## START Text excerpt
WASHINGTON - Former special counsel Robert Mueller III and two House panels struck a deal Friday to reschedule his congressional testimony for July 24 and agreed to give lawmakers more time to question him about his investigation into Russian interference in the 2016 election and possible obstruction of justice by President Donald Trump.
Mueller had been scheduled to testify before the House Judiciary and Intelligence committees on Wednesday in a much-anticipated public appearance since he gave a short statement following the conclusion of his nearly two-year investigation. The former FBI director is perhaps the one person lawmakers and the nation have been wanting to hear from most.
Instead, Mueller will testify beginning 8:30 a.m. on July 24, the two committees announced late Friday, for an "extended period of time."
"This will allow the American public to gain further insight into the Special Counsel's investigation and the evidence uncovered regarding Russian interference in the 2016 presidential election and President Trump's possible obstruction of justice and abuse of power," said Judiciary Committee Chairman Jerrold Nadler, D-N.Y., and Intelligence Committee Chairman Adam Schiff, D-Calif.
Mueller will testify for three hours before the Judiciary panel and then give testimony to the Intelligence Committee.
House Democrats on the Judiciary Committee had pressed their leaders for more time to question the former special counsel. Under the previous agreement, Mueller would appear for two hours each before the Judiciary and Intelligence committees.
Because of five-minute questioning rules, only the most senior dozen or so Democrats and Republicans on the Judiciary Committee would get to ask questions, upsetting more junior members.
Those members asked the committee this week to try to get Mueller to commit to more time.
"Whenever the hearing takes place, it's important that every single member of the House Democratic Caucus who serves on the Judiciary Committee participates in the Mueller hearing," Rep. Hakeem Jeffries, D-N.Y., chairman of the Democratic Caucus and a member of the committee, told reporters.
The Mueller report said investigators found insufficient evidence to show a conspiracy between the Trump campaign and Russia to influence the 2016 election and reached no conclusion about whether Trump obstructed justice - despite laying out episodes of the president apparently seeking to stymie the investigation. Mueller's team wrote that it was bound by Justice Department policy that forbids the indictment of a sitting president from deciding or alleging - even privately - that Trump had committed a crime.
Mueller spoke to the public briefly in May, saying that he could neither clear nor accuse Trump of obstructing justice, leaving room for Congress to make that call and fueling impeachment demands among some Democrats. The remarks were his first public comments on the case since he concluded his investigation. Mueller said that if his office "had confidence that the president clearly did not commit a crime, we would have said so." He noted that the Constitution "requires a process other than the criminal justice system to formally accuse a sitting president of wrongdoing."
Many members of the Judiciary Committee were concerned that two hours is insufficient time to discuss even half of the 10 areas of potential obstruction of justice by Trump identified in the Mueller report.
## END Text excerpt
## START Data
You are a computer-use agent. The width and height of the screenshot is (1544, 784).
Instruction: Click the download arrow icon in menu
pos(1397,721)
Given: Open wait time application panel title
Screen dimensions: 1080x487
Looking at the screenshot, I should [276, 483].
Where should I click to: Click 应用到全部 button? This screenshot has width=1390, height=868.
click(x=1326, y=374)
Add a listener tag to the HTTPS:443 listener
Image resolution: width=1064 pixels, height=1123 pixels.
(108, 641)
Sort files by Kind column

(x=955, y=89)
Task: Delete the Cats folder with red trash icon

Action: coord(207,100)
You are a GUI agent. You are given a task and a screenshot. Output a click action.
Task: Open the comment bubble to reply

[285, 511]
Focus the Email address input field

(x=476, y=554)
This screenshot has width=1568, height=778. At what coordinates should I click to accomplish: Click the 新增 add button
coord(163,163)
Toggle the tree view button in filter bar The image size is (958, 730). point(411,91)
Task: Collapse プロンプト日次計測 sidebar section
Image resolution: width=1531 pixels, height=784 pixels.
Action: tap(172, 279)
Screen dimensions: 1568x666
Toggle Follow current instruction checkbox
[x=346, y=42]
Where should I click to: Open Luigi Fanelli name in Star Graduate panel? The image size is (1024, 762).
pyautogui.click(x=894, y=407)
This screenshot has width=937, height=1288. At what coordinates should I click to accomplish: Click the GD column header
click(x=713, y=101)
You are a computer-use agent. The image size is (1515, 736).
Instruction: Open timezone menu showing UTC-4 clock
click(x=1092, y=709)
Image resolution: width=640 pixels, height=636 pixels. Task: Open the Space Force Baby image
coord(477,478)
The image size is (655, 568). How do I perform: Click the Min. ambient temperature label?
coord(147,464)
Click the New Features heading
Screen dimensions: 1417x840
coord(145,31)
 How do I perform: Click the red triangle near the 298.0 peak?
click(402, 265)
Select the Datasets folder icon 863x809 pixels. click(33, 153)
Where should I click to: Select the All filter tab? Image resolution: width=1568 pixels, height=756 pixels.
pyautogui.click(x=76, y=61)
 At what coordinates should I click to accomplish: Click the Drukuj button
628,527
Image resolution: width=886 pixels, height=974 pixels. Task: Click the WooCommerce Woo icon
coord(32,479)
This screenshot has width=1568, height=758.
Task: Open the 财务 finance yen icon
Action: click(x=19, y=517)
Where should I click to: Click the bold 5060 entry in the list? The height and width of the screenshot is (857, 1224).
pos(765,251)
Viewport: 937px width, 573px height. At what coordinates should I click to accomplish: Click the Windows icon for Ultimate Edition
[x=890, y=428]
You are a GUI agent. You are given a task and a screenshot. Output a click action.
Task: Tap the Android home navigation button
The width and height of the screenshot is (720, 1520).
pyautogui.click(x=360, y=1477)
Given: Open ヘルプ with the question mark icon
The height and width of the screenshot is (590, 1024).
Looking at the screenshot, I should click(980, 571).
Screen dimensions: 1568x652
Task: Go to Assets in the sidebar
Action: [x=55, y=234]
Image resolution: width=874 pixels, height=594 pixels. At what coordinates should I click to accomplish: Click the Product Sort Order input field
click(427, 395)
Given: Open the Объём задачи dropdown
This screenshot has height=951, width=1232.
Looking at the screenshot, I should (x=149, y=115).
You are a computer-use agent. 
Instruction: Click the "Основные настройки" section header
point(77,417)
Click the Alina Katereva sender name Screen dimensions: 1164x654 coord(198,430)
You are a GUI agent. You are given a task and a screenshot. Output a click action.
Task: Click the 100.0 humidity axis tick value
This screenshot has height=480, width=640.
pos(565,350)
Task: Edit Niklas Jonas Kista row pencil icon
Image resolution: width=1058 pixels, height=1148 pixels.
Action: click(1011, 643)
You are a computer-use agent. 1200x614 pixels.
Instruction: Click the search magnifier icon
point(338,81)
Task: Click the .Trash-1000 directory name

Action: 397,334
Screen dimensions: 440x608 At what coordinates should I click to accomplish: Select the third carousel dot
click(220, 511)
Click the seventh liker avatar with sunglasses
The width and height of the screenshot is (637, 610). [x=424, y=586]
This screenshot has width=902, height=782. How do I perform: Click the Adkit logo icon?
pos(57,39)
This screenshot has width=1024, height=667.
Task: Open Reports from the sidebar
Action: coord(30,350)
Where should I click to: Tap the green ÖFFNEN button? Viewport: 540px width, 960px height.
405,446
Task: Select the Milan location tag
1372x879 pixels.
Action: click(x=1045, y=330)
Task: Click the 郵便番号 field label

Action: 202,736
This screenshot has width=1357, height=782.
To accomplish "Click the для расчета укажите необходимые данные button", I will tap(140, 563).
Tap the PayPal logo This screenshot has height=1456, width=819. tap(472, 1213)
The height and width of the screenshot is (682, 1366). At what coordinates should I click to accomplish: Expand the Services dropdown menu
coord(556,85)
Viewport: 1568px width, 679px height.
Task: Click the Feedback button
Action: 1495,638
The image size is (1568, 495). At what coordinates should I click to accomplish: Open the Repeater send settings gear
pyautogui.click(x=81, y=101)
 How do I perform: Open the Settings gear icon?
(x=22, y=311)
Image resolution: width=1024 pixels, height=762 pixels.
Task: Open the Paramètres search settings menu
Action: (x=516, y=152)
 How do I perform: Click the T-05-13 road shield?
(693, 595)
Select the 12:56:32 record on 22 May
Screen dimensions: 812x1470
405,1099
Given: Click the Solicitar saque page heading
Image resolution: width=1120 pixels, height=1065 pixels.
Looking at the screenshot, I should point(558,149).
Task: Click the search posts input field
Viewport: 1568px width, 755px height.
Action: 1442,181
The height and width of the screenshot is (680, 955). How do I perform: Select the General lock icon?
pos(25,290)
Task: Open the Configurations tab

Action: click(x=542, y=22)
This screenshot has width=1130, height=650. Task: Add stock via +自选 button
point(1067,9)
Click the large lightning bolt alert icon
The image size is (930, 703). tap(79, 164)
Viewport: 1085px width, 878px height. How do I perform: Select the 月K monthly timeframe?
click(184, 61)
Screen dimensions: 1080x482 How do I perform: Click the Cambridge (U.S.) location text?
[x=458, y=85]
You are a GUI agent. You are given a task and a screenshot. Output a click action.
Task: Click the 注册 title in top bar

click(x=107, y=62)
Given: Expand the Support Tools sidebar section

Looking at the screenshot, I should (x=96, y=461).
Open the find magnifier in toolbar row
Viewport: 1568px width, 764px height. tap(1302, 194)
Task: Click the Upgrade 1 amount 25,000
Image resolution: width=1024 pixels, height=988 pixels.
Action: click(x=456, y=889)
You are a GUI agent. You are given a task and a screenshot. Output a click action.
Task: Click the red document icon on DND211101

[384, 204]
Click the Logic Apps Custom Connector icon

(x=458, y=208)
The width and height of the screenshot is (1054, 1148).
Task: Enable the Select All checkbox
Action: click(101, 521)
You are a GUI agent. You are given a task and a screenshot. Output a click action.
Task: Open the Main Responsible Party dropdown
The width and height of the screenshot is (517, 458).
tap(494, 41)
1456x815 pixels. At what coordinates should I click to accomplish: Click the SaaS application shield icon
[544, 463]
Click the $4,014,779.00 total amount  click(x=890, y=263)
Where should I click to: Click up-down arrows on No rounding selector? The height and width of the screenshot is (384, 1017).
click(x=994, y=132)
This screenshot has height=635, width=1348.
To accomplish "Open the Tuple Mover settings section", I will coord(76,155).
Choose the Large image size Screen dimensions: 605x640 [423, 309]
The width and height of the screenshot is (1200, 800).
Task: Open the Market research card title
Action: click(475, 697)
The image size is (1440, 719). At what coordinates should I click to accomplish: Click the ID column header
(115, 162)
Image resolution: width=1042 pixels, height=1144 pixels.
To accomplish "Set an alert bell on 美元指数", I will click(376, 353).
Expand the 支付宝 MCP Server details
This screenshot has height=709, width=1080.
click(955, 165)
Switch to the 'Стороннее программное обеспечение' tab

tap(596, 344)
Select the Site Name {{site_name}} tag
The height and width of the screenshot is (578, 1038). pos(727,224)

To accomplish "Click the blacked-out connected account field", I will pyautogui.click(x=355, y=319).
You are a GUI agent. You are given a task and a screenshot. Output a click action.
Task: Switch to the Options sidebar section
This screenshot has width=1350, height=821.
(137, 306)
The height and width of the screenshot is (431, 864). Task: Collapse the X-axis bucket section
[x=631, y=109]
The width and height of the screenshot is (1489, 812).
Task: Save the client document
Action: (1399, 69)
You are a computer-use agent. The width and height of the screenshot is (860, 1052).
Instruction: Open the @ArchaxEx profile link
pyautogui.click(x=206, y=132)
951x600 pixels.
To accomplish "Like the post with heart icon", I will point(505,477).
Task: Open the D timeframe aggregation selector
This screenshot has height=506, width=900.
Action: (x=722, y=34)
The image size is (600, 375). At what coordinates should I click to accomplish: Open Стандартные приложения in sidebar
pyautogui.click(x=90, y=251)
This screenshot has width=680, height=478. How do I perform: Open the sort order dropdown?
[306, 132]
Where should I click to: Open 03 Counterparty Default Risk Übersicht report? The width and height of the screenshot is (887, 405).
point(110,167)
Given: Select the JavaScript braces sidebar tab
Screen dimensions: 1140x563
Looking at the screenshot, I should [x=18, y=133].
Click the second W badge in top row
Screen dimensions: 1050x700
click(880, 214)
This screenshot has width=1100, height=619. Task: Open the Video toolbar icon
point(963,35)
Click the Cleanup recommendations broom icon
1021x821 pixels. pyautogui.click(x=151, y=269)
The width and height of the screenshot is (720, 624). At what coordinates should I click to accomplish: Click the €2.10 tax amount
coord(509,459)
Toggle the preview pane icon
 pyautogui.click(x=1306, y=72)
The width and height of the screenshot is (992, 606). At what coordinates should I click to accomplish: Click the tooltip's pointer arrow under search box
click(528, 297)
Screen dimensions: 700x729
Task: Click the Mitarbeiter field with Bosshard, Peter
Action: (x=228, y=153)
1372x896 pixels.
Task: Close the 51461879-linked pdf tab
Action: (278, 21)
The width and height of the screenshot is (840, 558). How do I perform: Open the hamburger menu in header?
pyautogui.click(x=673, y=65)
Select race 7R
## END Data
### What to work on
#1 Please extract the passage of the Mueller testimony article from "WASHINGTON - Former" up to and including "hear from most.".
#2 Write what comes next in the article on Mueller's rescheduled testimony, starting after its final sentence.

### Final results
#1
WASHINGTON - Former special counsel Robert Mueller III and two House panels struck a deal Friday to reschedule his congressional testimony for July 24 and agreed to give lawmakers more time to question him about his investigation into Russian interference in the 2016 election and possible obstruction of justice by President Donald Trump.
Mueller had been scheduled to testify before the House Judiciary and Intelligence committees on Wednesday in a much-anticipated public appearance since he gave a short statement following the conclusion of his nearly two-year investigation. The former FBI director is perhaps the one person lawmakers and the nation have been wanting to hear from most.

#2
Democrats want to highlight each of those 10 episodes in their hearing, well aware that most of the public has not read the report. The time crunch, however, has made their job difficult, forcing Democrats to prioritize episodes on which they would like to focus.
Trump, speaking to reporters outside the White House on Friday, disparaged Congress's push to get Mueller to testify. There's nothing Mueller "can say," Trump said. "He's written a report. It said no collusion, and it said, effectively, no obstruction. They want to go it again and again and again because they want to hurt the president before the election."
Over the nearly two-year investigation, the special counsel charged 34 people, including 26 Russian nationals, and secured guilty pleas from seven, including several high-level Trump campaign and administration officials. The investigation concluded in March, and the following month, the Justice Department released the report documenting the work of the special counsel's office.
Mueller's long-awaited testimony will come as more than 80 House Democrats have called for opening impeachment proceedings against Trump, arguing that he has ignored the Constitution that he took an oath to defend while repeatedly refusing to cooperate with congressional investigations.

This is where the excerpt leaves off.